Collected data entries
+++
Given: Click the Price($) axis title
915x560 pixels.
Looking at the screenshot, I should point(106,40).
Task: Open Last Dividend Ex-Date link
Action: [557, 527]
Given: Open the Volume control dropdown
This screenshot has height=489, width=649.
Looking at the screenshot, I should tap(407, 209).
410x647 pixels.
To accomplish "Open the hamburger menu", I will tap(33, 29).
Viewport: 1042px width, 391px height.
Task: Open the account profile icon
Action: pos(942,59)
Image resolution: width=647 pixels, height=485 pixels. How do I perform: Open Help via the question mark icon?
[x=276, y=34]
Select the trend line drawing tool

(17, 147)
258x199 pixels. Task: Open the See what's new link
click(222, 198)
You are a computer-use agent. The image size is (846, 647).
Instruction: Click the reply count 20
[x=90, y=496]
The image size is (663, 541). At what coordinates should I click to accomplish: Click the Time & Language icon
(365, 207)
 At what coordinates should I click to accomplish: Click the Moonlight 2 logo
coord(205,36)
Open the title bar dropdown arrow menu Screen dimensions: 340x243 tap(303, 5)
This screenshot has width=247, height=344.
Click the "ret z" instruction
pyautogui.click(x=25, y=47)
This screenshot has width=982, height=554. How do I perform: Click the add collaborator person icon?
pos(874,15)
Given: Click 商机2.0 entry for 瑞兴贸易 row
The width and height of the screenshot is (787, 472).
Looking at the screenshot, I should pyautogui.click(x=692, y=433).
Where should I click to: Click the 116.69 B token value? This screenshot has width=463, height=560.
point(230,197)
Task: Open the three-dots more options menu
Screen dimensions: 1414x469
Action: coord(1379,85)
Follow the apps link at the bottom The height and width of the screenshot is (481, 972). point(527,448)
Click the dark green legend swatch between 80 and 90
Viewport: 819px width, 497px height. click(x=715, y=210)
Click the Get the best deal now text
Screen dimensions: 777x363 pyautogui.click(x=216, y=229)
+++
**HOW TO COMPLETE THIS TASK:** What is wanted is an exact copy of the data.

**OUTPUT OF THE EXERCISE:**
Given: Click the Price($) axis title
915x560 pixels.
Looking at the screenshot, I should point(106,40).
Task: Open Last Dividend Ex-Date link
Action: [557, 527]
Given: Open the Volume control dropdown
This screenshot has height=489, width=649.
Looking at the screenshot, I should tap(407, 209).
410x647 pixels.
To accomplish "Open the hamburger menu", I will tap(33, 29).
Viewport: 1042px width, 391px height.
Task: Open the account profile icon
Action: pos(942,59)
Image resolution: width=647 pixels, height=485 pixels. How do I perform: Open Help via the question mark icon?
[x=276, y=34]
Select the trend line drawing tool

(17, 147)
258x199 pixels. Task: Open the See what's new link
click(222, 198)
You are a computer-use agent. The image size is (846, 647).
Instruction: Click the reply count 20
[x=90, y=496]
The image size is (663, 541). At what coordinates should I click to accomplish: Click the Time & Language icon
(365, 207)
 At what coordinates should I click to accomplish: Click the Moonlight 2 logo
coord(205,36)
Open the title bar dropdown arrow menu Screen dimensions: 340x243 tap(303, 5)
This screenshot has width=247, height=344.
Click the "ret z" instruction
pyautogui.click(x=25, y=47)
This screenshot has width=982, height=554. How do I perform: Click the add collaborator person icon?
pos(874,15)
Given: Click 商机2.0 entry for 瑞兴贸易 row
The width and height of the screenshot is (787, 472).
Looking at the screenshot, I should pyautogui.click(x=692, y=433).
Where should I click to: Click the 116.69 B token value? This screenshot has width=463, height=560.
point(230,197)
Task: Open the three-dots more options menu
Screen dimensions: 1414x469
Action: coord(1379,85)
Follow the apps link at the bottom The height and width of the screenshot is (481, 972). point(527,448)
Click the dark green legend swatch between 80 and 90
Viewport: 819px width, 497px height. click(x=715, y=210)
Click the Get the best deal now text
Screen dimensions: 777x363 pyautogui.click(x=216, y=229)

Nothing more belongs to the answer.